He returned to New York where his family had resettled after leaving Brazil and worked as draughtsmen for the architectural firm of McKim, Mead and White. He and his Paris acquaintance, Thomas Hastings, worked there together before striking out on their own in 1885. During this period Carrère independently designed several circular panorama buildings in New York and Chicago. After he married Marion Dell in 1886 they lived in Staten Island and had three daughters, one of whom died as an infant. In 1901 they moved to East 65th Street in Manhattan, and built a country house in Harrison, NY.

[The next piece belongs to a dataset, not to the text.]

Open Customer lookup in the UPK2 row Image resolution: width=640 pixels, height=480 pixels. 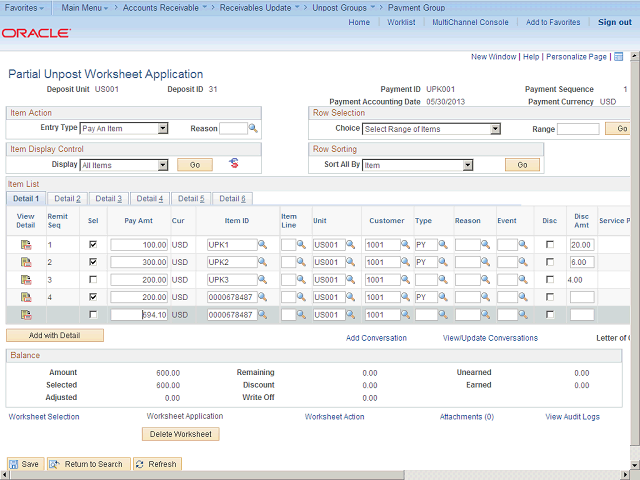coord(406,262)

Carrère was noted for his generous enthusiasm and his unflinching honesty. His organizational skill, artistic judgment, and energy were essential to the establishment and success of the Carrère and Hastings firm. He was most active in the firm's large civic and commercial projects, including the House and Senate office buildings on Capitol Hill, the Manhattan Bridge and its approaches, and the New York Public Library. He was interested in civic affairs in New York, where, with the help of Elihu Root, he was instrumental in establishing the Art Commission of New York City. Later his public service extended to the national arena.

In the 1890s he worked with other leaders of the American Institute of Architects to persuade the US Treasury Department to implement the Tarnsey Act, which had been passed by Congress in 1893 to allow the federal government to award architectural commissions for its buildings through open design competitions. During the extended Tarnsey controversy Jeremiah O'Rourke, the Supervising Architect of the Treasury Department resigned, and Carrère was offered his job, an offer which he very publicly considered, but ultimately declined, writing, "the system, not the man, should be changed."

Carrère was engaged in the development of city planning in the United States. He wrote pamphlets and lectured at universities and to civic groups on the subject. He collaborated with Daniel H. Burnham and Arnold Brunner on the Group Plan for Cleveland, Ohio (1903), and again with Brunner on a plan for Grand Rapids, Michigan (1909). Then, in 1910, he worked Brunner and Frederick Law Olmsted, Jr. on a plan for a Baltimore civic center (1910). Later, Carrère and Hastings produced a plan for the City of Hartford, Connecticut, which was completed in 1911, just prior to his tragic, early death, which occurred when a streetcar collided with the taxi in which he was riding. He suffered a brain concussion and never regained consciousness.

Carrère and Hastings were among the best-connected New York architects, and benefited from associations with the richest and most powerful of the city's citizens. Clients included Elihu Root, the noted attorney and cabinet secretary under Theodore Roosevelt, Edward H. Harriman, the railroad tycoon, Thomas Fortune Ryan, one of Wall Street's notorious capitalists, and several members of the Blair family of New Jersey. The early work of the firm was eclectic but always succinctly organized, an inheritance of their Ecole des Beaux-Arts training. Following the World Columbian Exposition of 1893, and its influential classical themes, the firm's style began to exhibit modern French and Renaissance revival attributes.

The attention to sculpture and surface embellishment in their work was always closely tied to the axial planning that ensured the functionality of the interior spaces and circulation. They were among the earliest users of new technologies, from structural steel to electrification, even employing passive air conditioning systems. But their major interest was in the adaptation of the classical language of architecture developed in Europe to the American scene, creating a modern American architecture out of centuries-old traditions.

One of the largest contributions of the firm was in the realm of urban design, a result of Carrère's abiding interest in the Beaux-Arts "City Beautiful" movement. An early advocate of comprehensive planning, he designed downtown plans for Baltimore, Hartford, Cleveland and Atlantic City. In collaboration with Hastings, he was largely responsible for carrying out the firm's major public commissions: the New York Public Library (1897–1912), the House and Senate Office Buildings in Washington (1908–09), the planning of the Pan-American Exposition in Buffalo (1901), the McKinley Memorial (also in Buffalo), Richmond Borough Hall on Staten Island (1904–06), and the Paterson (New Jersey) City Hall (1896).